Keen walkers can follow the clifftop path for miles above deserted grottoes and beaches. Oualidia is also the centre of oyster production in Morocco. You can sample the oysters, as well as locally-caught crab, sea bass and sea bream, at one of the many waterside restaurants.
Freelance travel writer, James Stewart, travelled to Oualidia with Lawrence of Morocco in November 2012, writing for the Independent and easyJet in-flight magazine.
It only takes a morning to realise Oualidia isn’t your usual Moroccan resort. Though only three hours from Marrakesh or Essouaria, there are no entreaties to admire craftshops, no big-eyed requests for “un dirham, monsieur”. I almost had to hustle a couple of fresh oysters (the local speciality) from a fisherman.
So, it’s hard to believe Oualidia – a spread of white and blue houses hooked around a lagoon – is currently being touted as Morocco’s St Tropez. Sure it’s a favourite weekend escape for smart Moroccans and in-the-know Europeans. And yes, there’s a frision of French Riviera in summer when holidaymakers sizzle before the breakers on Grande Plage. The arrival of small five-star hotel La Sultana has also introduced boutique luxury (and then some).
Nevertheless, Oualidia is no St Tropez. Not unless that’s the fishing village before Bardot changed everything. Instead it is a coastal escape for connoisseurs, especially out of high season. You’ll do nothing more complicated than eat in fine seafood restaurants and swim; maybe potter down the lagoon in a boat or kayak to spot flamingos, go horse-riding or try surfing the small waves which break in the lagoon.

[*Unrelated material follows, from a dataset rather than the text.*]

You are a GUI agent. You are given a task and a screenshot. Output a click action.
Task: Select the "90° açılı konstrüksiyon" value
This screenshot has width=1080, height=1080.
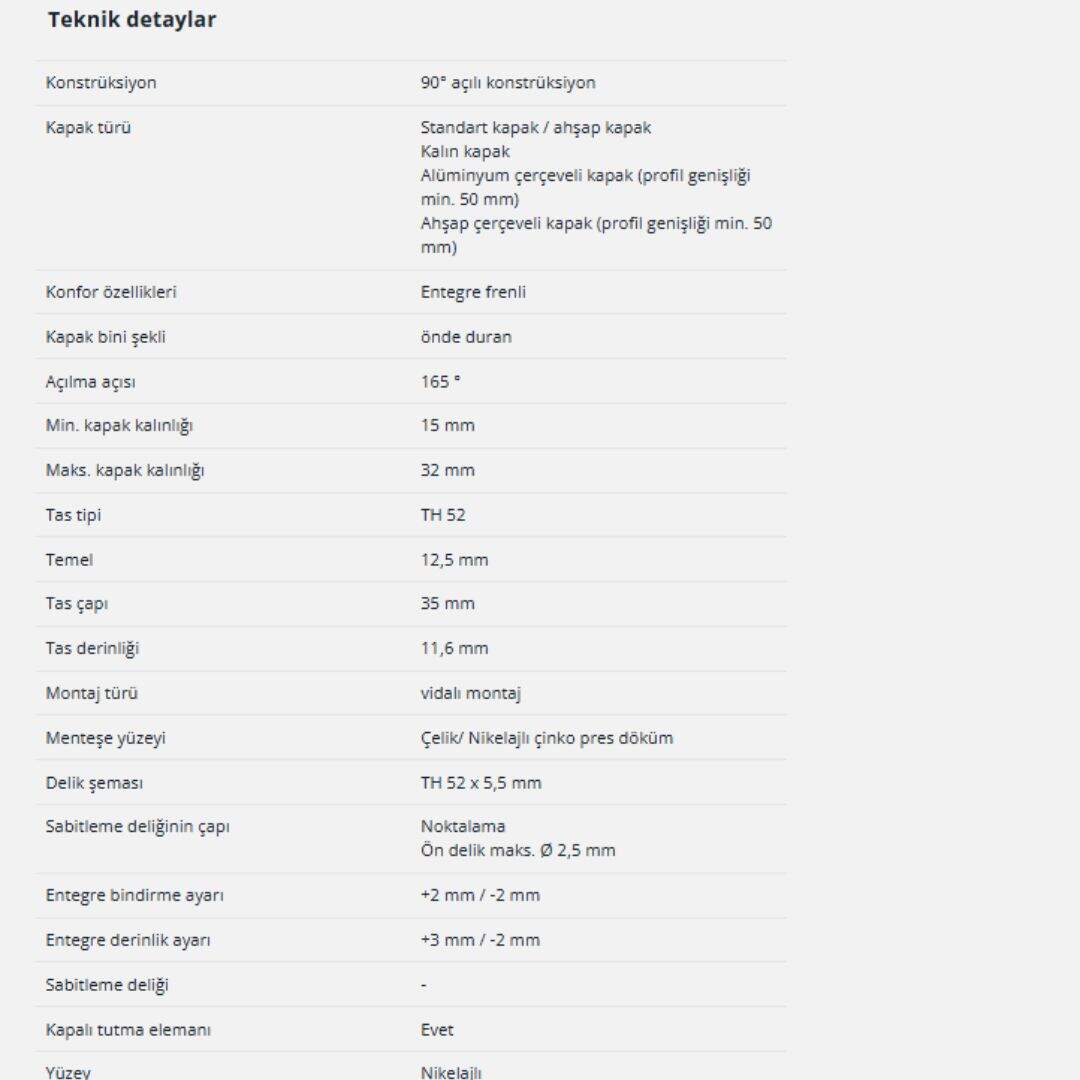pos(508,83)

Personally, I could’ve passed my entire stay on the terrace of L’Hippocampe. Family-run, perfumed by flowers in its garden and the sea directly in front, the small hotel makes up in utterly charming staff and waterfront location what it lacks in luxury compared to La Sultana. There’s a small pool and petanque court but for me the best entertainment was the view from that terrace, especially over breakfast. As manager Muhammed brought warm croissants, eggs dusted with spice, baguettes with jam, fresh juice and coffee, I lost more then one morning simply watching the golden sandflats materialise and vanish with the tide, filling the air with vast drifts of gulls.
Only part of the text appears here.